So now we know the answer to the question everyone in America has no doubt been pondering: If Bill Belichick fought Bomb Cyclone, who would win?
Why, Belichick, of course!
Belichick, who threatened to punish any New England Patriot who dared to show up late for practice yesterday, even as New England was battered by a dangerous and precedent-wrecking winter weather event. An historically ferocious blizzard, it seems, was no excuse not to show up on time. And if you ran into stalled traffic, or missed your path in zero visibility and ran off the road, or encountered any of a hundred calamaties that always go unforeseen in a full-on blizzard ... well, you should have foreseen it anyway.
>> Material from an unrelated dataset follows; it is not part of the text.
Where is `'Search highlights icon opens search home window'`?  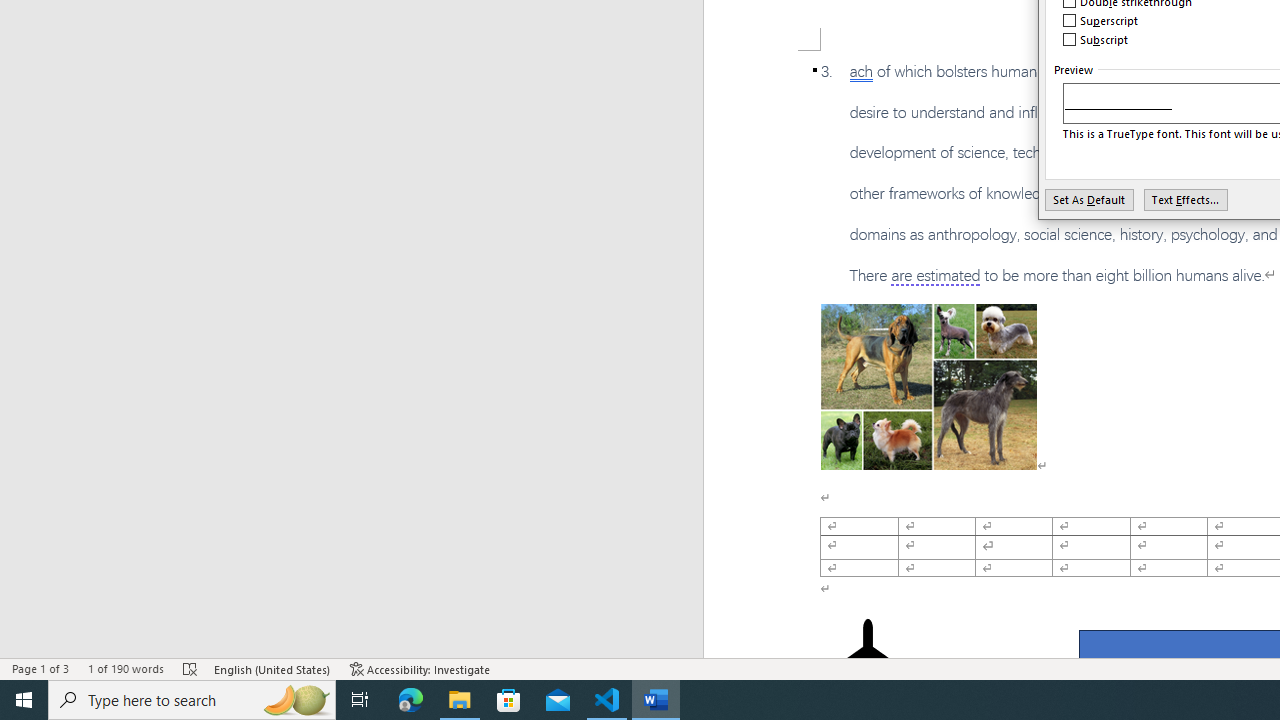
'Search highlights icon opens search home window' is located at coordinates (294, 698).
Freezing to death's too good for you.
I'm sure all this was greeted with enthusiastic applause by the discipline-uber-alles crowd, who still pine for the days when Coach could physically lay hands on his players without getting in dutch with the namby-pamby higher-ups. Apparently there's a whole generation out there whose fondest memories involve having their facemasks grabbed so hard by Coach they couldn't turn their heads for a week. Damn, but those were the days!
Yet those days are done, and so what Belichick did can and should be seen in a different context. Which is, he literally put lives at risk for (as Allen Iverson famously termed it) practice. And, yes, that's important with the playoffs looming. Whether it's so important you threaten to punish people if they don't foresee the unforeseeable in a dangerous weather event? Another question entirely.
Not to mention an indication that your priorities are seriously out of whack.
At any rate, it's gotten the Blob to thinking what sort of cataclysm would convince even Belichick to place common sense over the sanctity of practice. And what the conversations would be like with players who opted for the former over the latter:
PATRIOT NO. 1: Sorry, I'm late, Coach. That 25-foot storm surge from our extremely rare Cat 5 hurricane was a really bad deal. My home is gone. I spent the night clinging to a tree in a raging flood, and then I had to swim three miles to dry land and wander another 10 miles barefoot over all the debris to get here. And I don't even swim.
BELICHICK (looking at his watch): You should have learned how. I'm fining you $5,000.
Or ...
PATRIOT NO. 2: Sorry I'm late, Coach. That raging wildfire burning everything between my house and the practice facility was a bitch. I had to knock out a smoke-eater, steal his gear and plunge two miles through the flames to get here. I'm lucky I'm still alive.
BELICHICK (brushing falling ash from his hoodie as the fire moves ever closer): $5,000 fine for being 10 minutes late. And you'll have to pay for the gear that melted.
And finally ...
PATRIOT NO. 3: Sorry I'm late, Coach. That unprecedented volcanic eruption was the worst natural disaster in American history. Every living thing between Boston and Providence is gone. We're the only ones left, Coach.
BELICHICK: Well, then you can still drop and give me 50. We've got the playoffs to think about. Where's your head, son?